Wishful Thinking Will Not Save the Economy

29 November 2019

Originally published in the Australian

News this month that unemployment has risen, wages growth has slowed and consumer confidence has collapsed is a reminder that too many new pieces of economic data are telling the same disappointing story.

News this month that unemployment has risen, wages growth has slowed and consumer confidence has collapsed is a reminder that too many new pieces of economic data are telling the same disappointing story.

Gross domestic product growth has tumbled to 1.4 per cent, well below forecasts, the slowest annual growth in 10 years and about half its 30-year average. Consumption growth has fallen; productivity has declined; business investment hasn’t been this weak since the early 1990s. Household debt is at record highs; living standards have gone backwards; almost two million Australians are looking for work or more work.

The domestic private sector went backwards last year and for four quarters in a row for the first time since the 1990s recession.
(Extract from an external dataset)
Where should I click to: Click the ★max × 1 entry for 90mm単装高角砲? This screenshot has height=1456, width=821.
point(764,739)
Labour productivity in the market sector went backwards last financial year for the first time.

The economy is growing slower than the population.
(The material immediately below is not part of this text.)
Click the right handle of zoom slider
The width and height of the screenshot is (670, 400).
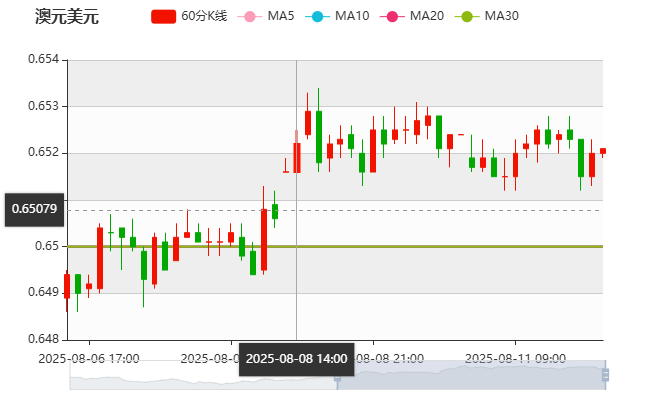[607, 375]
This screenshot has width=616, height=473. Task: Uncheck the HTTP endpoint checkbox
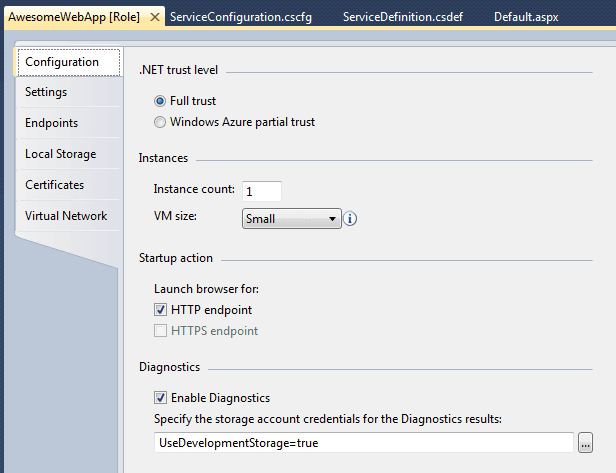tap(160, 310)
These trends can’t be fully explained by the drought or by volatility overseas, as concerning as they things are.

Ours are homegrown and longstanding challenges. Under the Coalition our economy is falling down the global ladder. On its watch, Australia has recorded the fifth lowest GDP per capita growth out of 35 OECD countries.

Under Labor we recorded the sixth highest GDP per capita growth of these countries. Under Labor, Australia’s GDP per capita rose from the 13th highest to the ninth highest in the OECD economies, even adjusting for exchange rate movements.
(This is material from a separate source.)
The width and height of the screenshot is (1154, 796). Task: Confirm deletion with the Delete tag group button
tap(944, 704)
Under the Liberals, we have slipped to 11th.

The message is clear: the Australian economy is running on fumes. Growth is too weak, too uncertain and too narrow. It isn’t trickling down to the people or out to the suburbs.

Just this week two damning speeches from the Reserve Bank further exposed the government’s economic mismanagement. One suggested feeble wages growth was now the “new normal” and another contemplated unconventional monetary policy. Unfortun­ately for Australia, Josh Frydenberg has no idea what’s going on and the Morrison government has no plan to turn things around. The Liberals and Nationals are crippled by a complacency that says if you can’t think of a solution just pretend there isn’t a problem.

This complacency flies in the face of the growing consensus — from economists, experts and the business community — that something must be done.

The Business Council of Australia, Australian Industry Group, Master Builders and others have joined with the Reserve Bank and Labor to call on the government to intervene, in one way or another, to promote stronger growth.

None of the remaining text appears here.